» What you will do
[1] From the post on Robert Creeley, quote the passage from "His is a work" up to and including "lines saying volumes.".
[2] In the post on Robert Creeley, who set up the Vancouver Poetry Conference of 1963?
[3] Using the post on Robert Creeley, explain how Creeley came to influence the Tish group in Vancouver.

» Source excerpt

○ ○ ○ ○ ○ ○ ○

Thursday, March 31, 2005

Robert Creeley, 1926-2005

Since the American poet Robert Creeley died yesterday in Texas, there has been a flurry of activity over email lists and on blogs, with much being said and so much more that will still be said. One of our most important poets, Robert Creeley influenced innumerable writers not just in North America, but around the world.

His is a work that I have had a hard time not dipping into again and again, every few months going back into the deceptive ease in which he wrote. The clarity of a few lines saying volumes.

One of the groups he did impact on was the Tish group in the early 1960s out of Vancouver, through his participation in the Vancouver Poetry Conference of 1963 set up by Warren Tallman, as Creeley, along with Charles Olson, Robert Duncan, Denise Levertov and Allan Ginsberg opened up a whole new range of influence to young and younger poets Fred Wah, Phyllis Webb, Daphne Marlatt, Frank Davey, William Hawkins, Roy Kiyooka and so many others. As George Bowering wrote in his collection Craft Slices (Ottawa ON: Oberon Press, 1985), "In the late sixties Creeley’s poems became tiny fragments of perception held while he was being hurried through too many fast experiences in and out of the world." More recently, during an email interview I’ve been conducting, Bowering wrote, "I am replying to you on the day that Robert Creeley died. He was our best poet, and by our I mean no quibble. He was writing poems even now."

○ ○ ○ ○ ○ ○ ○

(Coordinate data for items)
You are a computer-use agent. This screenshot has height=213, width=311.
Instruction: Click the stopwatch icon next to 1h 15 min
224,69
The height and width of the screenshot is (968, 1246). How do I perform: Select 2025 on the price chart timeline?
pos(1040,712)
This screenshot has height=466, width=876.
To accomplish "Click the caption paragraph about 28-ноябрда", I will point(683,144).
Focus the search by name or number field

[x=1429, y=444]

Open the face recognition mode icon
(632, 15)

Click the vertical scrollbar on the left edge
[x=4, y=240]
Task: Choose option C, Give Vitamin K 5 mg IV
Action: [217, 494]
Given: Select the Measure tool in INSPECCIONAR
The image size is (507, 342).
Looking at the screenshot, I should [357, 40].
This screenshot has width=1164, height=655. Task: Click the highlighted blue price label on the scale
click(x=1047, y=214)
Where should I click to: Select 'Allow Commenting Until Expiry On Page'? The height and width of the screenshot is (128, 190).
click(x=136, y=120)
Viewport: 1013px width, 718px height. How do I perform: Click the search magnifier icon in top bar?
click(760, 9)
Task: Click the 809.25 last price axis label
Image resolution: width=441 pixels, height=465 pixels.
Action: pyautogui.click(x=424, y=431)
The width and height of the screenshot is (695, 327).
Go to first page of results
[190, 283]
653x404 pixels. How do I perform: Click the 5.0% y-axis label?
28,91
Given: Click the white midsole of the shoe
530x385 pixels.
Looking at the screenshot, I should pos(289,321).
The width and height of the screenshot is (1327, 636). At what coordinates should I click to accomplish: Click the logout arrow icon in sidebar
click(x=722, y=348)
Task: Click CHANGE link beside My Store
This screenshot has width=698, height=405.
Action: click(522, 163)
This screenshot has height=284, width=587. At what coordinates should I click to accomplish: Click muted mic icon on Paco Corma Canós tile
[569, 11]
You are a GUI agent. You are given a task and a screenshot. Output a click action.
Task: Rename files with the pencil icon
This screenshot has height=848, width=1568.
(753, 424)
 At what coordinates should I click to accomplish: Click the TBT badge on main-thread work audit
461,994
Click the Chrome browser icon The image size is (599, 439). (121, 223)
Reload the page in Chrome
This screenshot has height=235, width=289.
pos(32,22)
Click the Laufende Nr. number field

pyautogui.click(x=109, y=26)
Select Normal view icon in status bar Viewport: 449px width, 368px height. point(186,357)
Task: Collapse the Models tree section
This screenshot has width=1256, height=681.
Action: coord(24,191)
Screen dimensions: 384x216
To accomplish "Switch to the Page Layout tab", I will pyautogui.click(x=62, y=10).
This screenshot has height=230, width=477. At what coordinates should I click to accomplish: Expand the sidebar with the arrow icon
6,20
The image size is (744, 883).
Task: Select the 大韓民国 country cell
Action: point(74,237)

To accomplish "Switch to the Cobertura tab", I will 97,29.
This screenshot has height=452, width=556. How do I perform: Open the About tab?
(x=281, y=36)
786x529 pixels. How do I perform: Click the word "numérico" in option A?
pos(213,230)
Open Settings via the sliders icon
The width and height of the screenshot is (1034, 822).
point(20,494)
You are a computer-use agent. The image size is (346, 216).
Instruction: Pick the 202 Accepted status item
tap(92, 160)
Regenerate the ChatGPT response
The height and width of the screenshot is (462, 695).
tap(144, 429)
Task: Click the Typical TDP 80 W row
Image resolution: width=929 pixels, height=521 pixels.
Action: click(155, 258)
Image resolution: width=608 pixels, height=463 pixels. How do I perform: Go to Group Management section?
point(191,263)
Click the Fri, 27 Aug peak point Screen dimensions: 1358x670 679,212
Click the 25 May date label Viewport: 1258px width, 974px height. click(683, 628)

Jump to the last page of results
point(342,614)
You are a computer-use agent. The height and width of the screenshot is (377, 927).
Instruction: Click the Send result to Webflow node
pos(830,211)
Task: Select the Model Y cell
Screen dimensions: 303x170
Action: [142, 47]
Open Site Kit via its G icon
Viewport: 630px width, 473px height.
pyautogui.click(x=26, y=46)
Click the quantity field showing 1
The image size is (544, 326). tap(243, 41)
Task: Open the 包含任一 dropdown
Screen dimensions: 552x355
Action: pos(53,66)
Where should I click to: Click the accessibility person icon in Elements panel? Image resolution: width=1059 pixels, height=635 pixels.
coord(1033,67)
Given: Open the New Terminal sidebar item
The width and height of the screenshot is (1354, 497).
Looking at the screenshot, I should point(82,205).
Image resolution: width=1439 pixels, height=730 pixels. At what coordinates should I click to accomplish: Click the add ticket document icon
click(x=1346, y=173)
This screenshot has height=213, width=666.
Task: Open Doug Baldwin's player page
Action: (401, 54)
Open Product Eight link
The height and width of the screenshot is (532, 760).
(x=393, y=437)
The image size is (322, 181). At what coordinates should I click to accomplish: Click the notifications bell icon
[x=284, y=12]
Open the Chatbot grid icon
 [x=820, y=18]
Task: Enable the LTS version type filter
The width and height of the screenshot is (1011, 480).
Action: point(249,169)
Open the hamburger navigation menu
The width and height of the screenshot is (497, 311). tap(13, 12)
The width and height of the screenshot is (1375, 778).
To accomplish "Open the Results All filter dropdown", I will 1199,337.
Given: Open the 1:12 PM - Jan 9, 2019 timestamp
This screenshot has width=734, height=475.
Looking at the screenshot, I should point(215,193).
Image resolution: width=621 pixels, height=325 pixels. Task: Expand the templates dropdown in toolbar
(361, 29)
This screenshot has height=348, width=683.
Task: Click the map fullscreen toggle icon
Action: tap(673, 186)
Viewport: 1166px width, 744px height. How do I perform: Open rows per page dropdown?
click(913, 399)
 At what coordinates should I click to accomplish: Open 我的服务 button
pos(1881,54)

○ ○ ○ ○ ○ ○ ○

» Complete answers
[1]
His is a work that I have had a hard time not dipping into again and again, every few months going back into the deceptive ease in which he wrote. The clarity of a few lines saying volumes.

[2] Warren Tallman

[3] He influenced the group through his participation in the Vancouver Poetry Conference of 1963, which Warren Tallman set up. There he and other poets opened up a whole new range of influence to young and younger poets.